By the time I showed up at Mrs. Warren’s fifth-grade class, I was a monster. I lost so many recesses for misbehavior that I finally got mad and told her she had the ugliest wig I had ever seen. She grabbed my desk, spun it around and pushed it to the back of the room. I spent the rest of the year facing the back wall, and I began to hate school. Really hate it.
And then sixth grade happened. I found myself in Mr. John Brandt’s class at Campbell Elementary in Anchorage, Alaska. Mr. Brandt had been warned. On the first day of school he walked up to my desk and said, “I’ve heard you get into a lot of trouble.”
He picked up my desk and headed towards the back of the room. My heart broke as I realized I was going to spend another year stuck in the back, facing away from everyone.
Instead, he plunked my desk down right next to his and said, “You’re going to sit right here.” For the next nine months I spent my days not two feet from John Brandt’s right elbow.
Under his unrelenting and watchful eye I flourished. He saw that my work was done quickly, so he kept extra work, meaningful work, at the ready. He challenged me on every level.
Now that I’m a teacher, I know the extra hours he must have spent putting together all that extra curriculum just for me.
Instead of encyclopedias to copy, he handed me books like “The Island of the Blue Dolphin” and “Cold River.” In those stories, kids suddenly find themselves parent-less and learn to stand on their own. He gave me role models at a time I was relying mostly on myself.
John Brandt saved me. He got me to love school again. He got me to trust teachers again. He showed me I might have to go on without a dad, and, through literature he showed, me how that was done.

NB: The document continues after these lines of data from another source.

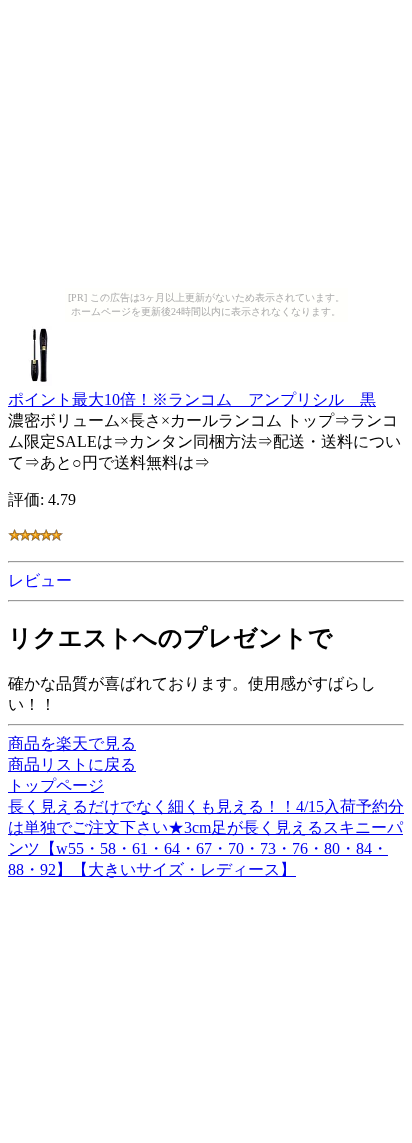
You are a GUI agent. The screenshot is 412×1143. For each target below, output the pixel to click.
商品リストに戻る (72, 764)
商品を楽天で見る (72, 743)
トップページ (56, 785)
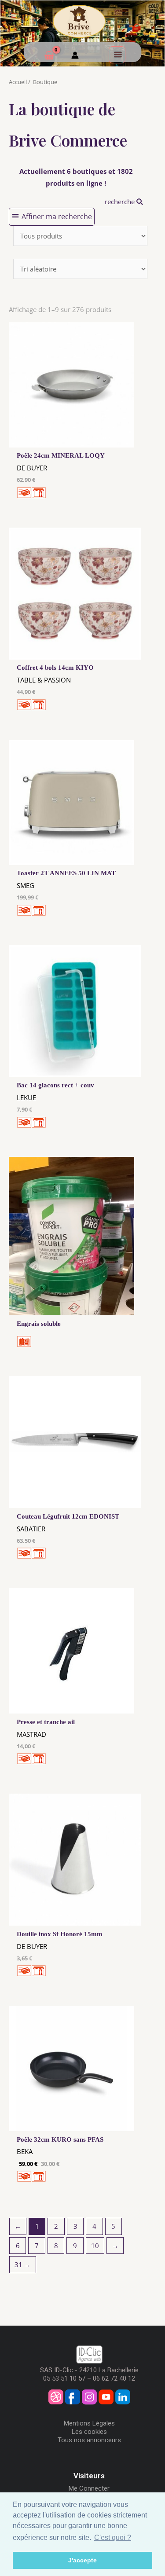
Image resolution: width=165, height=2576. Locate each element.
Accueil (18, 82)
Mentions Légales (89, 2423)
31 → (23, 2264)
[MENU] (117, 54)
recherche (120, 201)
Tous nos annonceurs (89, 2440)
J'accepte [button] (82, 2560)
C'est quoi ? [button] (112, 2537)
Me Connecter (89, 2488)
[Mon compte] (75, 56)
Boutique (45, 82)
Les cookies (89, 2432)
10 (95, 2245)
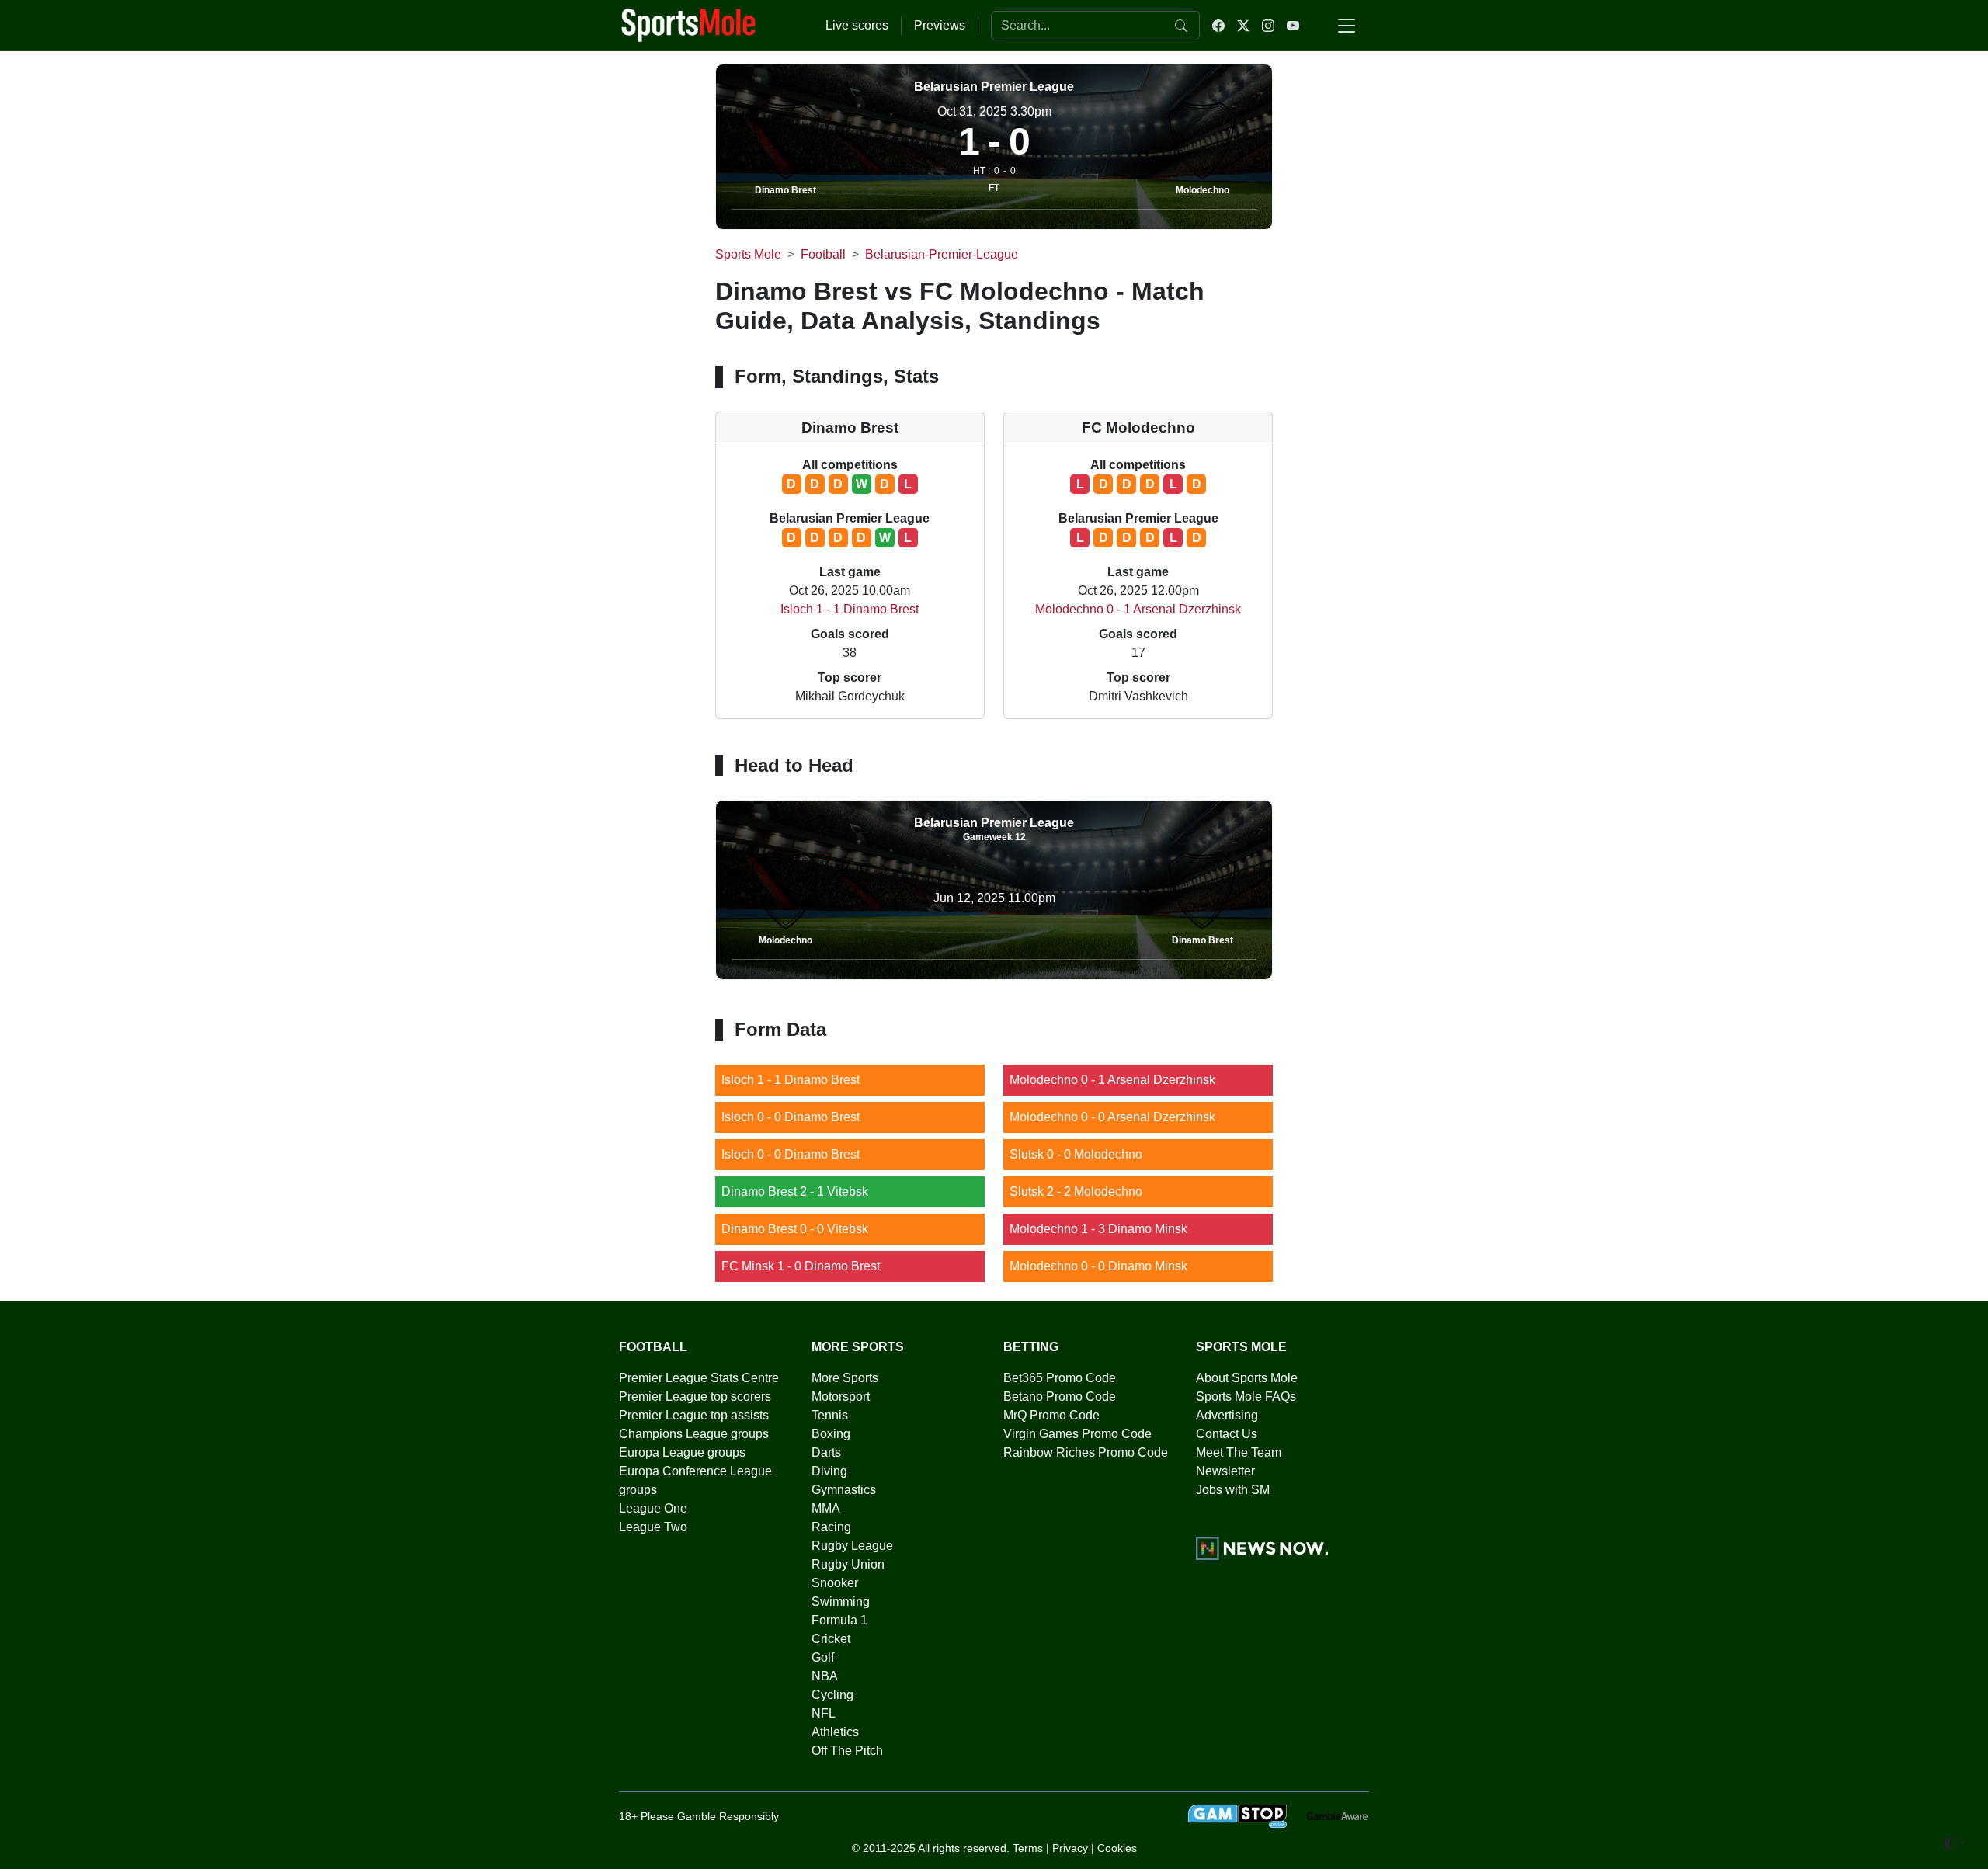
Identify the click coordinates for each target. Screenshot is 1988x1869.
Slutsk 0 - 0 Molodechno (1076, 1154)
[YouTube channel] (1293, 25)
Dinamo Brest (785, 190)
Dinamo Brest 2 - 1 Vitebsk (794, 1191)
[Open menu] (1346, 25)
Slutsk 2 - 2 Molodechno (1076, 1191)
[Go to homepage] (689, 24)
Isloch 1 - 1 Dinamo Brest (849, 609)
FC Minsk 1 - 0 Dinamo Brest (800, 1266)
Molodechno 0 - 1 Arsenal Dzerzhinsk (1138, 609)
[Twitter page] (1243, 25)
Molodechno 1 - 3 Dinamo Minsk (1098, 1228)
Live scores (856, 25)
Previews (939, 25)
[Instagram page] (1268, 25)
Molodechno (1202, 190)
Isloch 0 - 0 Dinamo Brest (790, 1117)
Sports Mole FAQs (1246, 1396)
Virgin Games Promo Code (1077, 1433)
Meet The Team (1238, 1452)
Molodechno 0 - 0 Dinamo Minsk (1098, 1266)
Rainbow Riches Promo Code (1085, 1452)
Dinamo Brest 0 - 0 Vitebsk (794, 1228)
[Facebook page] (1218, 25)
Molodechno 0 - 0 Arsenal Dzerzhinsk (1112, 1117)
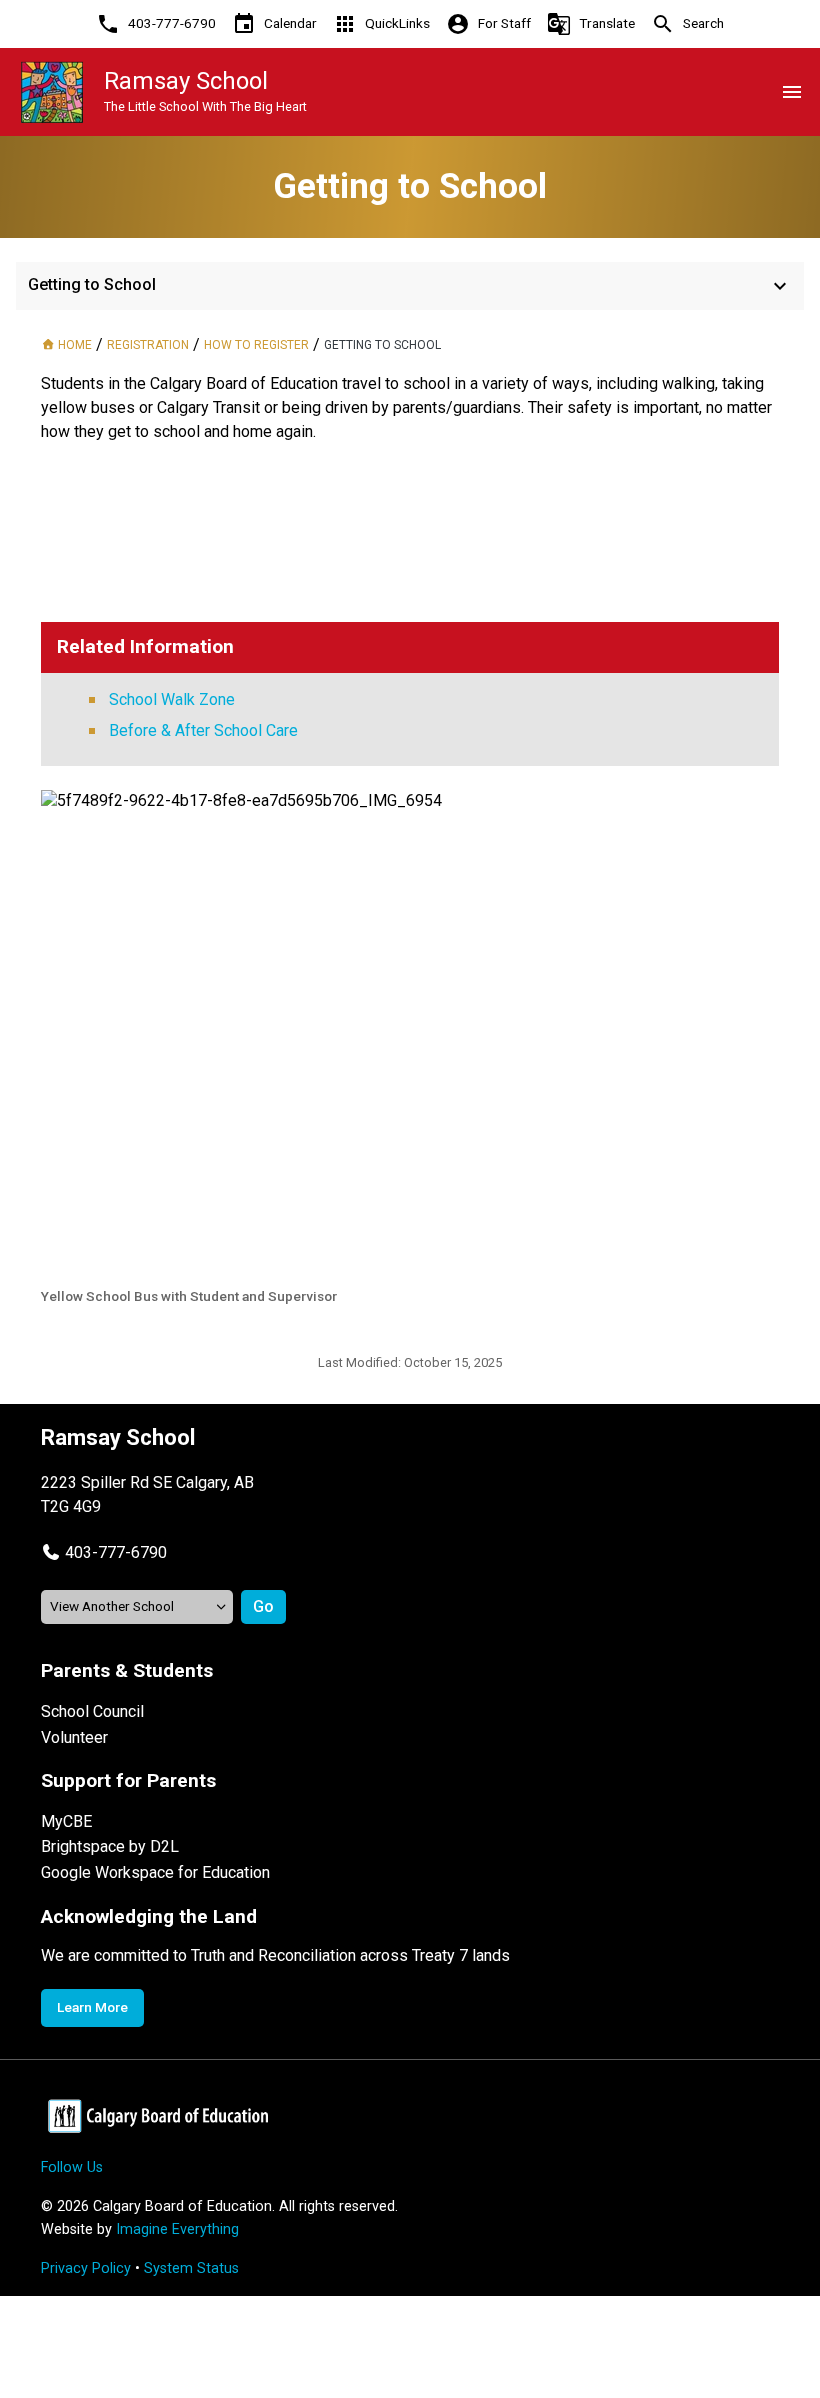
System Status (191, 2268)
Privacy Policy (86, 2268)
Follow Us (72, 2167)
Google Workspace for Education (155, 1872)
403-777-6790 (116, 1552)
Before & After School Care (203, 730)
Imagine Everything (177, 2229)
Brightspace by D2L (110, 1846)
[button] (104, 1552)
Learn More (92, 2007)
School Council (92, 1711)
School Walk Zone (172, 699)
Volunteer (74, 1737)
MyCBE (66, 1821)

When I was named Oregon State Teacher of the Year, I looked up John Brandt. He’d just retired and when I did the math, I realized he had been barely out of college when he was my teacher. But he was incredible. He met me at my need. I sent him a heartfelt letter and thanked him, letting me know that his hard work eventually led to me becoming a teacher.
It’s Teacher Appreciation Week. If you have a teacher like John Brandt in your life I hope you take the time to drop them a note. They deserve to know their investment in you paid off.